*** Record set Section Begins ***

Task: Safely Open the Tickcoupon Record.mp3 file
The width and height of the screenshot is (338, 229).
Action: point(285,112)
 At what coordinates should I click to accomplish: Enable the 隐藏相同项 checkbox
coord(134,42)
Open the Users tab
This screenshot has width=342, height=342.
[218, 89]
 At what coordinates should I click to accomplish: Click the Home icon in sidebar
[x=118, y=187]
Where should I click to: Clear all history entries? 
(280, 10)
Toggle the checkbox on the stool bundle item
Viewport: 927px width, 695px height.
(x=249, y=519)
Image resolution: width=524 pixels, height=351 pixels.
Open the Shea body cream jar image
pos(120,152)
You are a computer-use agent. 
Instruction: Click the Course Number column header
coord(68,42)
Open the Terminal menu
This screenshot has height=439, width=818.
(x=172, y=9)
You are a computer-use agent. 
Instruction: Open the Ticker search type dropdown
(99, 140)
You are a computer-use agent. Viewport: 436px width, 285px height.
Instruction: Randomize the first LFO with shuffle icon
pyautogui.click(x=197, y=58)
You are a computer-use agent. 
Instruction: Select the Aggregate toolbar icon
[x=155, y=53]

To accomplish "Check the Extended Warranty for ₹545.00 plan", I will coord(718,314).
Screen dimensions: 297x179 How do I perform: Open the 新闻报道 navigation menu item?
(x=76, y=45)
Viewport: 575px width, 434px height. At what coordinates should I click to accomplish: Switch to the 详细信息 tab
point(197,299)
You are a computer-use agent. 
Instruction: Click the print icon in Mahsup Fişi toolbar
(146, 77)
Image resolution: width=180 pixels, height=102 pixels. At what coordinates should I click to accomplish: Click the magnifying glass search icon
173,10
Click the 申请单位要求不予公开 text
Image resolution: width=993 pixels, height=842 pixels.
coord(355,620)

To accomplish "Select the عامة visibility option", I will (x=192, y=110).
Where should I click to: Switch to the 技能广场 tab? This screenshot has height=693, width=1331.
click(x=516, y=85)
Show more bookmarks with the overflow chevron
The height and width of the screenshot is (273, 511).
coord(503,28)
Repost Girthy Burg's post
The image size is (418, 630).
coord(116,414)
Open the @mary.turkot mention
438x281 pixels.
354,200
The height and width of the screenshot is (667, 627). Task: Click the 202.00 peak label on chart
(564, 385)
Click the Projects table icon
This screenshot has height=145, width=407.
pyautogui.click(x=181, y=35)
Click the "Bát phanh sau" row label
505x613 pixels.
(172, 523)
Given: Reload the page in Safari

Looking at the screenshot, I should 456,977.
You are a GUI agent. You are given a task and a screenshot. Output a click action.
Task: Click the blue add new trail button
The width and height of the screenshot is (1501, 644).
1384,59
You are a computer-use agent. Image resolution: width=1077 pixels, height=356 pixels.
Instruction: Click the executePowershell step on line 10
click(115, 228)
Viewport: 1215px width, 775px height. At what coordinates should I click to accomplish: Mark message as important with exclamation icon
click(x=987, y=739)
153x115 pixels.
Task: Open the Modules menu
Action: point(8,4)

*** Record set Section Ends ***

» **Instructions for the task**: Each record is to be repeated exactly.

» **Solved exercise**:
Task: Safely Open the Tickcoupon Record.mp3 file
The width and height of the screenshot is (338, 229).
Action: point(285,112)
 At what coordinates should I click to accomplish: Enable the 隐藏相同项 checkbox
coord(134,42)
Open the Users tab
This screenshot has width=342, height=342.
[218, 89]
 At what coordinates should I click to accomplish: Click the Home icon in sidebar
[x=118, y=187]
Where should I click to: Clear all history entries? 
(280, 10)
Toggle the checkbox on the stool bundle item
Viewport: 927px width, 695px height.
(x=249, y=519)
Image resolution: width=524 pixels, height=351 pixels.
Open the Shea body cream jar image
pos(120,152)
You are a computer-use agent. 
Instruction: Click the Course Number column header
coord(68,42)
Open the Terminal menu
This screenshot has height=439, width=818.
(x=172, y=9)
You are a computer-use agent. 
Instruction: Open the Ticker search type dropdown
(99, 140)
You are a computer-use agent. Viewport: 436px width, 285px height.
Instruction: Randomize the first LFO with shuffle icon
pyautogui.click(x=197, y=58)
You are a computer-use agent. 
Instruction: Select the Aggregate toolbar icon
[x=155, y=53]

To accomplish "Check the Extended Warranty for ₹545.00 plan", I will coord(718,314).
Screen dimensions: 297x179 How do I perform: Open the 新闻报道 navigation menu item?
(x=76, y=45)
Viewport: 575px width, 434px height. At what coordinates should I click to accomplish: Switch to the 详细信息 tab
point(197,299)
You are a computer-use agent. 
Instruction: Click the print icon in Mahsup Fişi toolbar
(146, 77)
Image resolution: width=180 pixels, height=102 pixels. At what coordinates should I click to accomplish: Click the magnifying glass search icon
173,10
Click the 申请单位要求不予公开 text
Image resolution: width=993 pixels, height=842 pixels.
coord(355,620)

To accomplish "Select the عامة visibility option", I will (x=192, y=110).
Where should I click to: Switch to the 技能广场 tab? This screenshot has height=693, width=1331.
click(x=516, y=85)
Show more bookmarks with the overflow chevron
The height and width of the screenshot is (273, 511).
coord(503,28)
Repost Girthy Burg's post
The image size is (418, 630).
coord(116,414)
Open the @mary.turkot mention
438x281 pixels.
354,200
The height and width of the screenshot is (667, 627). Task: Click the 202.00 peak label on chart
(564, 385)
Click the Projects table icon
This screenshot has height=145, width=407.
pyautogui.click(x=181, y=35)
Click the "Bát phanh sau" row label
505x613 pixels.
(172, 523)
Given: Reload the page in Safari

Looking at the screenshot, I should 456,977.
You are a GUI agent. You are given a task and a screenshot. Output a click action.
Task: Click the blue add new trail button
The width and height of the screenshot is (1501, 644).
1384,59
You are a computer-use agent. Image resolution: width=1077 pixels, height=356 pixels.
Instruction: Click the executePowershell step on line 10
click(115, 228)
Viewport: 1215px width, 775px height. At what coordinates should I click to accomplish: Mark message as important with exclamation icon
click(x=987, y=739)
153x115 pixels.
Task: Open the Modules menu
Action: point(8,4)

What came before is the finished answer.